▶ **WHAT NEEDS TO BE DONE**: Please restate word for word each line from the one containing "Where should I click to: Open" to the last line of the records below, and drop the pictures.

▶ **SUPPLIED INFORMATION**:
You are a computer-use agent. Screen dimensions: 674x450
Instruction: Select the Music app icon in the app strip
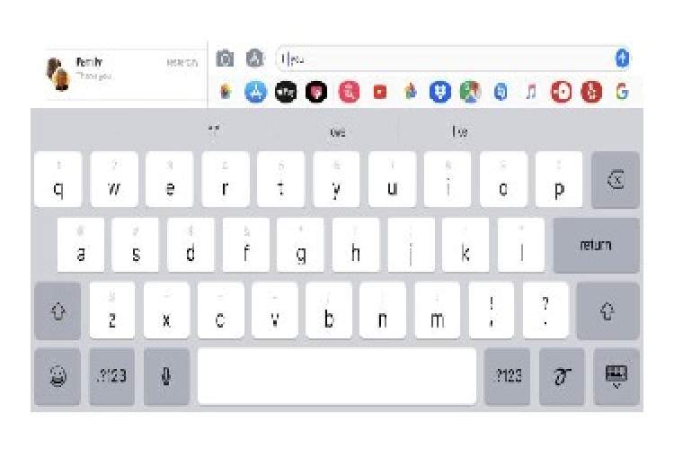[531, 92]
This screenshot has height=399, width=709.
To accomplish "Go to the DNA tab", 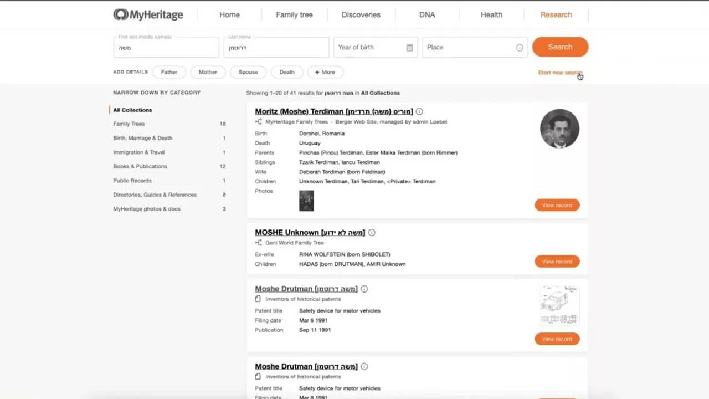I will [x=427, y=15].
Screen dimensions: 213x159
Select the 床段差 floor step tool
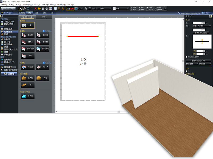click(27, 67)
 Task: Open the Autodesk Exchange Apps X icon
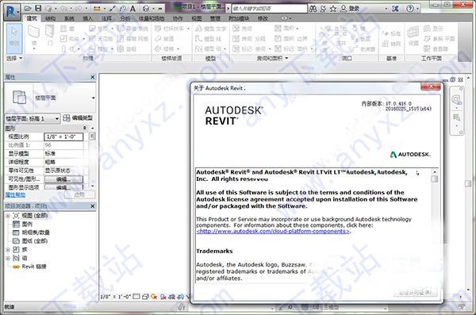pos(395,9)
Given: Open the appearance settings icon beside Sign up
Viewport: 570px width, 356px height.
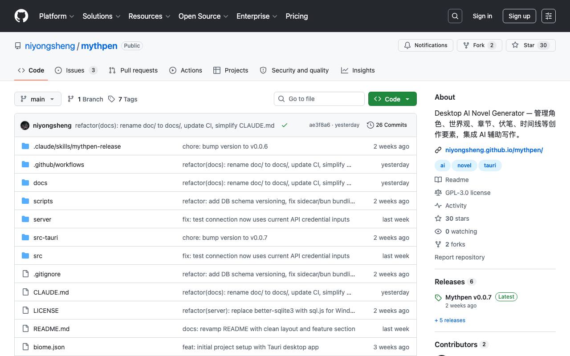Looking at the screenshot, I should click(549, 16).
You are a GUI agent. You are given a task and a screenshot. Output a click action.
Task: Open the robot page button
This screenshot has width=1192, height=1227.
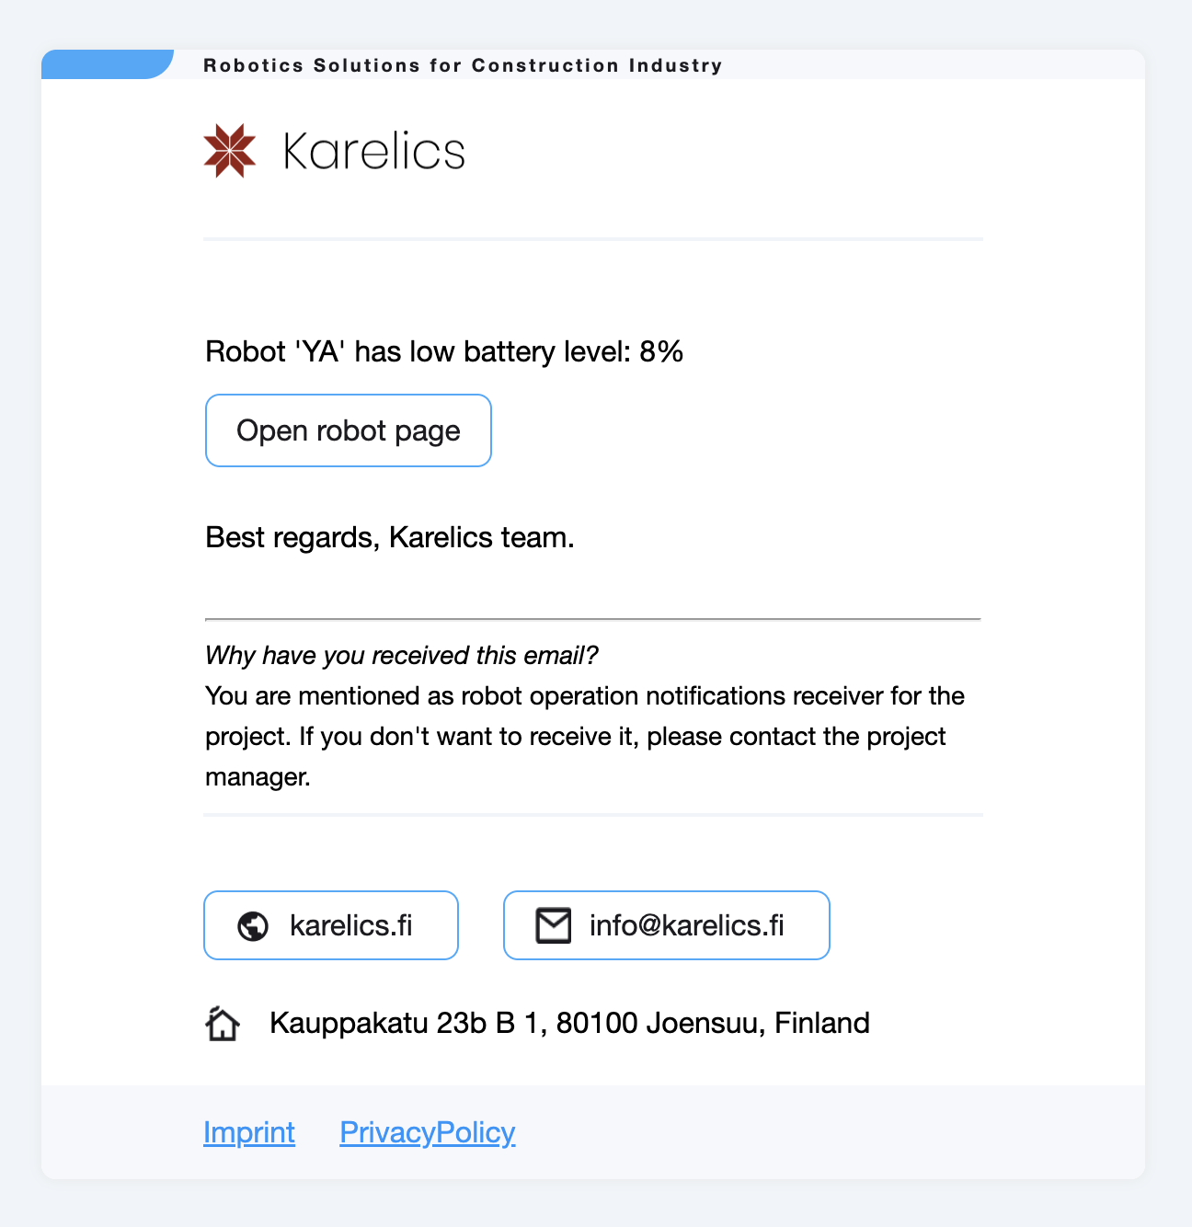[349, 430]
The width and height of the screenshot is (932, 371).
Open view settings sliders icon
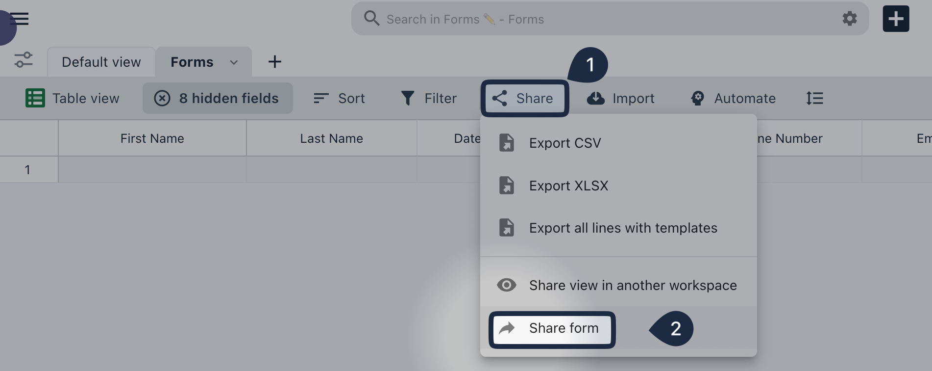click(23, 60)
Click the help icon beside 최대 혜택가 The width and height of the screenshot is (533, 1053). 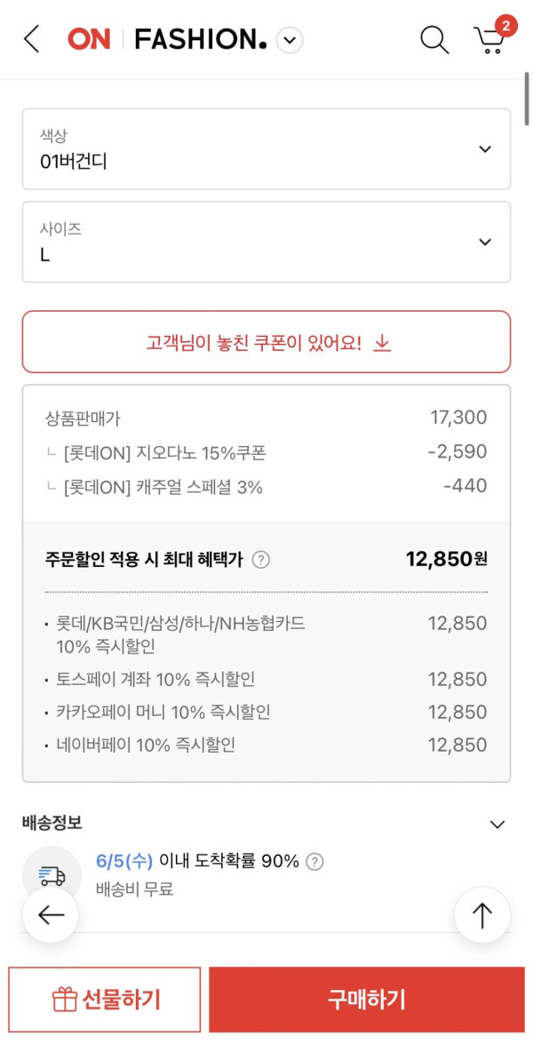click(260, 560)
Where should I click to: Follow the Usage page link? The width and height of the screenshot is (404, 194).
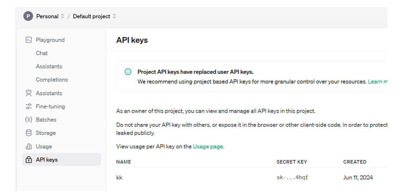[x=208, y=147]
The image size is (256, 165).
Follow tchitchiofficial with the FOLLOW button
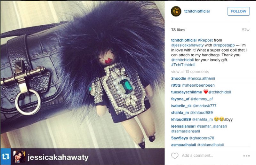tap(238, 11)
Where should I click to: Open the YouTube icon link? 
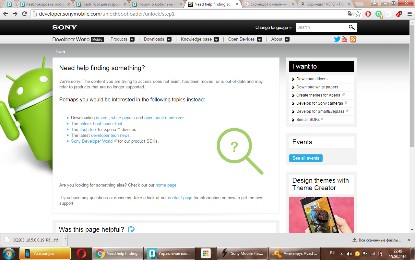coord(345,39)
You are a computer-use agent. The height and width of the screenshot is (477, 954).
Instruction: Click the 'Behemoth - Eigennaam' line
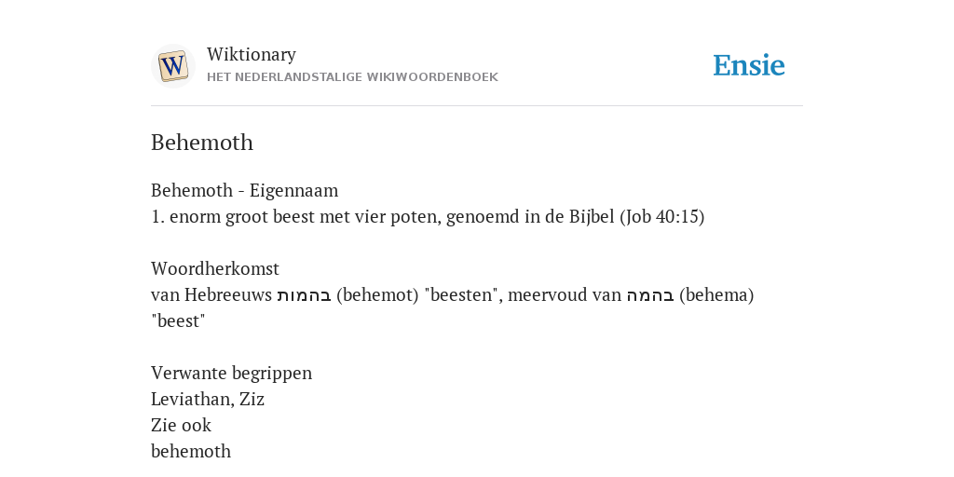pos(245,190)
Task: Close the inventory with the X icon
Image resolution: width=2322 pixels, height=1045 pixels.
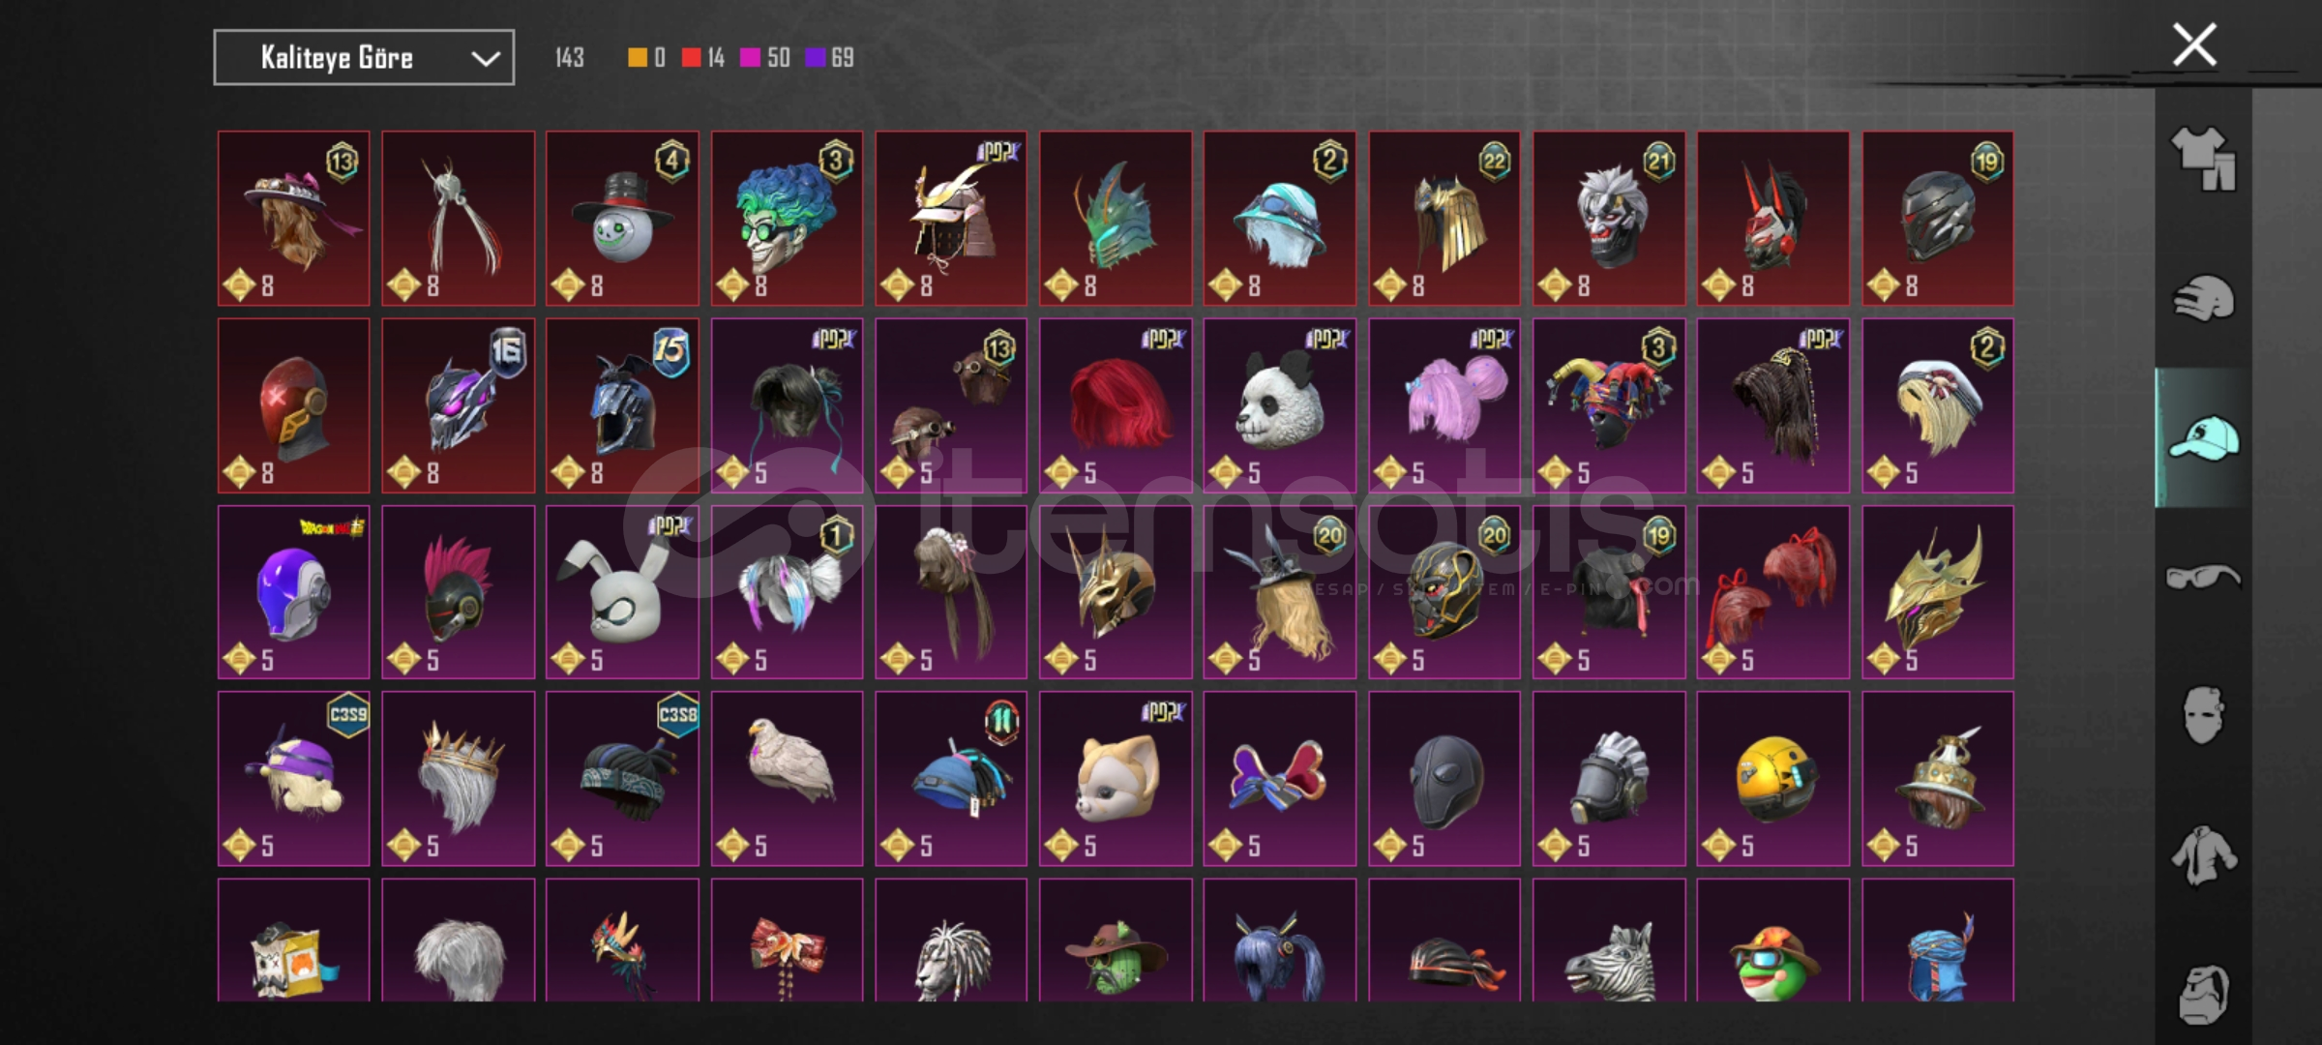Action: point(2193,45)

▶ **EXERCISE OUTPUT**:
Where should I click to: Open the YouTube icon link? 
coord(345,39)
You are a computer-use agent. The height and width of the screenshot is (477, 954).
Instruction: Click the 'Behemoth - Eigennaam' line
pos(245,190)
Task: Close the inventory with the X icon
Image resolution: width=2322 pixels, height=1045 pixels.
Action: point(2193,45)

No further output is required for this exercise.